C’est l’occasion de vous présenter notre prochaine invitée, Kay Von Merey, qui dirige le Cercle des jeunes humanitaires, une organisation qu’elle a fondée.

Pour commencer, nous aimerions en savoir plus sur la raison d’être du Cercle des jeunes humanitaires. Pourriez-vous commencer par décrire l’organisation que vous avez fondée, expliquer ce qui vous a poussée à la créer, puis décrire quelques-uns des principaux objectifs d’une organisation orientée vers la jeunesse telle que le Cercle ?

Kay : Le Cercle des jeunes humanitaires est une association à but non lucratif neutre sur le plan politique, basée à Zurich et fondée en coordination avec le CICR au printemps 2021. Pour faire simple, nous reconnaissons qu’à l’ère du numérique, les jeunes sont constamment exposés à des images et des vidéos montrant des conflits et des guerres sur les réseaux sociaux, ce qui leur donne souvent un sentiment d’impuissance. De plus, la quantité d’informations disponibles peut également conduire à de la désinformation et à une polarisation. Cette situation risque de susciter une certaine méfiance à l’égard des organisations humanitaires et même plus globalement à l’égard des structures sociales.

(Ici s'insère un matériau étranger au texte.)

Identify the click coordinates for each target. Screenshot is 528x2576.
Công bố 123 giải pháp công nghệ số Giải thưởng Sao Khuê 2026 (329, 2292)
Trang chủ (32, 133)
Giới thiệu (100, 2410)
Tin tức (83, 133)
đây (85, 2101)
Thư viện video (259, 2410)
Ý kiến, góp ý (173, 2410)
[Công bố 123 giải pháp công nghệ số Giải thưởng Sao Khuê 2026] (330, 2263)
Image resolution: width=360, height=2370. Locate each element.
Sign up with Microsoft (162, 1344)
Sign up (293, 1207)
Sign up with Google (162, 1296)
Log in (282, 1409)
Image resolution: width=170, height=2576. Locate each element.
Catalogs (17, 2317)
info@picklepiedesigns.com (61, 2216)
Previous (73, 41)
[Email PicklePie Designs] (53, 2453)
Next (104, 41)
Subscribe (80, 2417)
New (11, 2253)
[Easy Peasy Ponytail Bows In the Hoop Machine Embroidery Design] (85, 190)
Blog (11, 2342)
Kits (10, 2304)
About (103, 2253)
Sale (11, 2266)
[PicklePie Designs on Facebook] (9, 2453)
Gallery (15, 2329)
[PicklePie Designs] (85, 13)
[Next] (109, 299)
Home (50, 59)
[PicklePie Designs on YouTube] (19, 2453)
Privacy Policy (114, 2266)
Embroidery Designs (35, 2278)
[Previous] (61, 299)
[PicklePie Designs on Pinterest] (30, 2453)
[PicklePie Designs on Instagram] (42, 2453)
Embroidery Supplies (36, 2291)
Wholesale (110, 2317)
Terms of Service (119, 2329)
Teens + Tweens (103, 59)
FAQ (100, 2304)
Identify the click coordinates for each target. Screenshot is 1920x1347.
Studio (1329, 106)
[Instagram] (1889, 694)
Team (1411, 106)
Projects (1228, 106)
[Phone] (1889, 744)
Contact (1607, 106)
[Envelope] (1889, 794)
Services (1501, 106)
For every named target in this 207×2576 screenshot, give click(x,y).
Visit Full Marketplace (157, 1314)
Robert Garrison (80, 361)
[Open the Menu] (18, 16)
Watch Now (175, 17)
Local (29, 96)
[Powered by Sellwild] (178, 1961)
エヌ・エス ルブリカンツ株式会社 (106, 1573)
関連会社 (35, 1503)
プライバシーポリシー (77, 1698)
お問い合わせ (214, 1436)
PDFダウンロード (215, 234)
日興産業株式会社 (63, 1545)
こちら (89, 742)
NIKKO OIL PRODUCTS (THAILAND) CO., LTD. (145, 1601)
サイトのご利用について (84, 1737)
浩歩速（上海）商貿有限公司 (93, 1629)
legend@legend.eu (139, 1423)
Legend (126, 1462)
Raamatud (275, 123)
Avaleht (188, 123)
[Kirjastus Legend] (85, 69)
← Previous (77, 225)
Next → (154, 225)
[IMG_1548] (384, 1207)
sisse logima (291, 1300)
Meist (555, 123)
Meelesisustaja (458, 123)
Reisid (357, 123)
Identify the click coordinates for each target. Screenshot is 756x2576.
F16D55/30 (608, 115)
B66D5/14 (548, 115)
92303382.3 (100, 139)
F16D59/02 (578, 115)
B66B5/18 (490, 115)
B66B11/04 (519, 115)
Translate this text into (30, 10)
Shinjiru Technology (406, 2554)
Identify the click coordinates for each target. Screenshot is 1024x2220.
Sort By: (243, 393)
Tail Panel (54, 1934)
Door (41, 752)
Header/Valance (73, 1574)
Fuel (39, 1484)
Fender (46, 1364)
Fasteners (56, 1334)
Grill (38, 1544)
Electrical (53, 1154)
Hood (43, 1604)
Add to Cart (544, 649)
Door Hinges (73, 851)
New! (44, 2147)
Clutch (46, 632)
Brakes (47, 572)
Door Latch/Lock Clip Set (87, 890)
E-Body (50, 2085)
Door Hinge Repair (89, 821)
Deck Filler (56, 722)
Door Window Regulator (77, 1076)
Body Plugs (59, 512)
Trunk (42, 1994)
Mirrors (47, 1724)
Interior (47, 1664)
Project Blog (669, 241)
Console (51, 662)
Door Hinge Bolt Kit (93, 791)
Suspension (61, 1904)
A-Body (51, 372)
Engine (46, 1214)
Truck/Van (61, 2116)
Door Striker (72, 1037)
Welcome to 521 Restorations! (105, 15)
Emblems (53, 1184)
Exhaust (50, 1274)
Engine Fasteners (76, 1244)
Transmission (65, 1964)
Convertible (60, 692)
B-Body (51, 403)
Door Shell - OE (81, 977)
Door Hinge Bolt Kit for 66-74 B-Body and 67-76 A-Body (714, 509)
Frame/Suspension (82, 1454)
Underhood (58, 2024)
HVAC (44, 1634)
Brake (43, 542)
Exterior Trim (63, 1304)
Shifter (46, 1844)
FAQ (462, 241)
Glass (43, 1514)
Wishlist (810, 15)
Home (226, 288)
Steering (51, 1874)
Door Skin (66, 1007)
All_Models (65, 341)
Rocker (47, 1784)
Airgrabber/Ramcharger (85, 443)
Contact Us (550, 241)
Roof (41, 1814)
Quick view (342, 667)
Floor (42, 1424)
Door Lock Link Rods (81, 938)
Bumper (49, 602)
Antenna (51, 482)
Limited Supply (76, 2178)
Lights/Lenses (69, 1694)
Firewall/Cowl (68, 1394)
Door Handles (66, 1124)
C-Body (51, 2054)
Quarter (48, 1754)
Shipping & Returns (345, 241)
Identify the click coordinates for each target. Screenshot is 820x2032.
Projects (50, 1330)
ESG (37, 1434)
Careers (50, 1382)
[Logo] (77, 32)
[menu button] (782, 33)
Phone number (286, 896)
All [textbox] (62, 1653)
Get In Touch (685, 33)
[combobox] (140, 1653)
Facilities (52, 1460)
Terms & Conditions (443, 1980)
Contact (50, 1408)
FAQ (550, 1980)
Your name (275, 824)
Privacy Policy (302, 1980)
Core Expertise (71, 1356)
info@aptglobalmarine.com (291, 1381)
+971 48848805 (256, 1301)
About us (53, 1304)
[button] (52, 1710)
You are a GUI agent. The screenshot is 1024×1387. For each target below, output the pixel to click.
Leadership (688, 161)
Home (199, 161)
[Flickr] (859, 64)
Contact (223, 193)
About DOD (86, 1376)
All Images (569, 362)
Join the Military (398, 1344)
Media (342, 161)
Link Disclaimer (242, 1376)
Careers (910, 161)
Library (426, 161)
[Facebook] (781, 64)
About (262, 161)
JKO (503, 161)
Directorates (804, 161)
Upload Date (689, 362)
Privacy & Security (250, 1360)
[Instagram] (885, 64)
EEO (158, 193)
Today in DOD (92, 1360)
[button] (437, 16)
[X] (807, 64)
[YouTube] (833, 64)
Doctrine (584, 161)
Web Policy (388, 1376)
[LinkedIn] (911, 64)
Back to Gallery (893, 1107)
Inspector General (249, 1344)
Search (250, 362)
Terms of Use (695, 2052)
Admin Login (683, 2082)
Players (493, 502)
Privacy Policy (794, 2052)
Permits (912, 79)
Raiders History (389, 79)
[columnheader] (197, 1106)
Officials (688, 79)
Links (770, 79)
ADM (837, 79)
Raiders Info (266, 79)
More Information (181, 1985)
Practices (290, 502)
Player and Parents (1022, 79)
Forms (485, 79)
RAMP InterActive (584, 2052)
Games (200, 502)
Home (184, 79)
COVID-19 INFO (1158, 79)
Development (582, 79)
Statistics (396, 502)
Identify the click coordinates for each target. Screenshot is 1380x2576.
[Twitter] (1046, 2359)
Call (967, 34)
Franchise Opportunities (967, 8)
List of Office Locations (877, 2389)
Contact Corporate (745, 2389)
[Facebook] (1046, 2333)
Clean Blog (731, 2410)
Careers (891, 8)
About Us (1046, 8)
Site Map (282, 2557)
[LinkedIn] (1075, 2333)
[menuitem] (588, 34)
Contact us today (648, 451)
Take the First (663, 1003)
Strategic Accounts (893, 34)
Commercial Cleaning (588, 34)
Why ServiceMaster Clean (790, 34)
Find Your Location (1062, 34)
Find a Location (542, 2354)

Le Cercle vise précisément à combler ce fossé entre le monde humanitaire et la génération à venir, car nous savons que le regard que les jeunes portent aujourd’hui sur la guerre et sur les autres situations d’urgence humanitaire influencera la direction que prendra le monde à l’avenir. Pour faciliter cette démarche, le Cercle propose une plateforme visant à promouvoir un dialogue ouvert et efficace afin d’encourager les débats sur les défis humanitaires dans le monde.

Un bon exemple pour illustrer nos efforts est celui du premier sommet des jeunes humanitaires organisé en mars à Zurich avec le soutien du CICR. Ce forum de deux jours a réuni plus de 300 jeunes et a permis de favoriser un échange intergénérationnel et interdisciplinaire sur des questions humanitaires.

Pour ce qui est de la deuxième partie de votre question, à savoir comment j’en suis venue à fonder le Cercle des jeunes humanitaires, tout a commencé quand j’étais à l’école primaire. Je me souviens avoir été captivée par ce que me disait une amie du travail de son père, délégué au CICR. Cette exposition précoce a suscité un vif intérêt pour le secteur humanitaire, ce qui m’a amenée à faire du bénévolat pour la Croix-Rouge autrichienne et dans un hôpital en Équateur pendant mon année de césure après le lycée. Cela m’a conduite à faire un stage au CICR en 2020, au cours duquel j’ai remarqué que les jeunes en Suisse étaient peu sensibilisés à l’importance du travail des organisations humanitaires telles que le CICR.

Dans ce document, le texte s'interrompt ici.